Preuß setzt bei seinem Wahlkampf auf den persönlichen Kontakt zum Menschen, macht Hausbesuche, damit sich der Wähler ein eigenes Bild machen und ihn kennenlernen kann, denn er ist auf der politischen Bühne in diesen Breitengraden eher unbekannt, Sein Terminkalender ist deshalb gut gefüllt.
Auch in Schermbeck haben ihn bereits viele Bürger kennen gelernt. Der Kandidat zeigte sich von den Erfahrungen und Begegnungen begeistert „Ich habe bisher mit vielen netten und offenen Menschen gesprochen, Anregungen für meinen Wahlkampf bekommen“, sagte er. Dabei begegne ihm eine große Themenvielfalt von bundespolitischen Themen, wie Erbschaftssteuer und Rentenbesteuerung bis hin zu lokalen Themen, wie der geplante Bau eines Hühnermastbetriebs, das Verkehrschaos durch die Brückensanierung oder auch das Problem der Mittelstraße.


Warum man ihn wählen soll? „Weil ich ein netter Kerl bin“, sagte er lachend. Was ihn antreibt: „Ich bin mit ganzem Herzen Niederrheiner und weiß wo der Region der Schuh drückt und dass es wichtig ist die Kommunen zu stärken, dass es wichtig ist dafür zu sorgen, dass der ländliche Raum nicht abgehängt wird“. Das möchte er neben vielen anderen Themen nach Berlin transportieren. Wichtig sei für ihn, dass der Bund die kommunale Daseinsvorsorge finanziere. Die Finanzbeziehungen zwischen Bund- Ländern und Kommunen müssten seiner Überzeugung nach neu geregelt werden.

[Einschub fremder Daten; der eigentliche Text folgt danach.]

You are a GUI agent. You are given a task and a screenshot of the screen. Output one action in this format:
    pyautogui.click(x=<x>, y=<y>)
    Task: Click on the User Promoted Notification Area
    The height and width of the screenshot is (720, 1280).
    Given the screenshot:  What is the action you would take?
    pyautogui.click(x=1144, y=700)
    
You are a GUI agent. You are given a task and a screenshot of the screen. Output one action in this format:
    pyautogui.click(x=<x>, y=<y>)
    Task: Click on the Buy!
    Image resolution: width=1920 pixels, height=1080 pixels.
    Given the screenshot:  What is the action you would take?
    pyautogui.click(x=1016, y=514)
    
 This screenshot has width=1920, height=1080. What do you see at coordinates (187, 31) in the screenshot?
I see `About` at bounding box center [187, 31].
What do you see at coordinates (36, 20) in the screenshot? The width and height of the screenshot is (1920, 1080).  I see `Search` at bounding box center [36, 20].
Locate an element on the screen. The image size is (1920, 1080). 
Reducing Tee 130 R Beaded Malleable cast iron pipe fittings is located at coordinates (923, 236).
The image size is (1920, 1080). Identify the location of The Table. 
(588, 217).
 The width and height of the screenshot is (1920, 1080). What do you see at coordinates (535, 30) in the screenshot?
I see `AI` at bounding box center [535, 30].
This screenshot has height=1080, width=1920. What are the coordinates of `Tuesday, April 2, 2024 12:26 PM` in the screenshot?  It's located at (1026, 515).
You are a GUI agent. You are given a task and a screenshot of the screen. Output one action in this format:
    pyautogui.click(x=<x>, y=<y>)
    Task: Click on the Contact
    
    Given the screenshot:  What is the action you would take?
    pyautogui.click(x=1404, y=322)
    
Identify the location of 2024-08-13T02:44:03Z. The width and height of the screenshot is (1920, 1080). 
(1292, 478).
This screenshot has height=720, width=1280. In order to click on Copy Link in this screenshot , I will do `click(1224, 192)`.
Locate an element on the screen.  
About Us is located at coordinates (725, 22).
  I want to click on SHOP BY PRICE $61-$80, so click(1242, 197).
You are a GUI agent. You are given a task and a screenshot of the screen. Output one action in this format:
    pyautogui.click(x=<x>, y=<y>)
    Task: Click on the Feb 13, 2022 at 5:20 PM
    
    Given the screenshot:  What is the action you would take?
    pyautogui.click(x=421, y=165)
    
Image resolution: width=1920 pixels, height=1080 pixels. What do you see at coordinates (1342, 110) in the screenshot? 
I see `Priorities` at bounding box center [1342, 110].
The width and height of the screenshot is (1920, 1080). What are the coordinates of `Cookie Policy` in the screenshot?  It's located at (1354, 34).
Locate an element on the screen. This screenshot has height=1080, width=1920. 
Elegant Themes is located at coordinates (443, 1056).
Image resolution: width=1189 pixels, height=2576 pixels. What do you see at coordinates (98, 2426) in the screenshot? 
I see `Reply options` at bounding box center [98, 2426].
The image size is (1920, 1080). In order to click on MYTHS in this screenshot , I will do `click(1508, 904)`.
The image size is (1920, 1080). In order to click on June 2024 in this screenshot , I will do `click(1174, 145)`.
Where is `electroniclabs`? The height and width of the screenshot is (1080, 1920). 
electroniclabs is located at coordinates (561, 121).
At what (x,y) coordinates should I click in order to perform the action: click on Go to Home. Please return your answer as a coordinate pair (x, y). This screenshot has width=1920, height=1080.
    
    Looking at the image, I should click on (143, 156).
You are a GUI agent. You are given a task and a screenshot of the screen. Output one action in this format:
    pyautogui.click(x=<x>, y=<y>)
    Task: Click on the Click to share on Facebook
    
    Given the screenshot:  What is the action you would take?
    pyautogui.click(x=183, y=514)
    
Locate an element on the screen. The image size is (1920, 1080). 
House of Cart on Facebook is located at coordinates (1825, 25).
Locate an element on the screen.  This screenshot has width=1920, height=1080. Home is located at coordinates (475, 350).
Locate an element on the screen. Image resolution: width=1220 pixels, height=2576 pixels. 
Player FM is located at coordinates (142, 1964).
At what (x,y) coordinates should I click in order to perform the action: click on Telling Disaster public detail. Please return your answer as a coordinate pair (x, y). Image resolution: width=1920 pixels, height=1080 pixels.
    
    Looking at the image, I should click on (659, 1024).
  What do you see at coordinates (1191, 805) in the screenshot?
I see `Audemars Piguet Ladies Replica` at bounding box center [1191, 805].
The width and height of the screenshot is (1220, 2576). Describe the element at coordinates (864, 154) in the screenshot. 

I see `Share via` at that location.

Außderdem: “Unsere Gesellschaft muss gerechter werden, dazu möchte ich meinen Teil beitragen,“ sagt der studierte Betriebswirt, der in Duisburg beim Landesamt für zentrale polizeiliche Dienste tätig ist. Insbesondere Steuergerechtigkeit sei wichtig für den kleinen Mann- genauso wie für die kleine Kommune. Letztere müssten als "Bestandteil unserer Demokratie" auf Augenhöhe mit Bund und Land gebracht werden. Er stelle mit Bedauern fest, dass die Gesellschaft immer weiter auseinander drifte, der soziale Zusammenhalt werde zunehmend schwächer. Als Bundestagsabgeordneter wolle er sich daher für mehr soziale Gerechtigkeit mit den Stichworten wie „gleicher Lohn für gleiche Arbeit“, „gerechtes Steuersystem“ und „Zusammenhalt der Gesellschaft“ einsetzen.
Fachärztemangel, Nahverkehr, ein „vernünftiger“ Branchenmix am Niederrhein um Arbeitsplätze zu schaffen und zu sichern sind Themen, die ihn ebenfalls sehr beschäftigen.
Der Kandidat der SPD steht voll hinter dem Kanzlerkandidaten Martin Schulz: „Martin Schulz ist ein Mensch, der die richtigen Positionen vertritt, diese auch klar benennt und dabei sympathisch und menschlich bleibt. Ein großartiger Spitzenkandidat“, sagt er.


Nach seiner Meinung zu Koalitionsmöglichkeiten befragt, zeigt er eine ganz klare Kante: “ Eine Zusammenarbeit mit einer Partei wie die AFD, die die das System verändern will, kommt für mich nicht in Frage.“ Grundsätzlich stehe er jeder demokratischen Partei offen gegenüber, habe aber auch persönliche Bedenken zu den Regierungsfähigkeiten einiger Mitglieder der Linkspartei.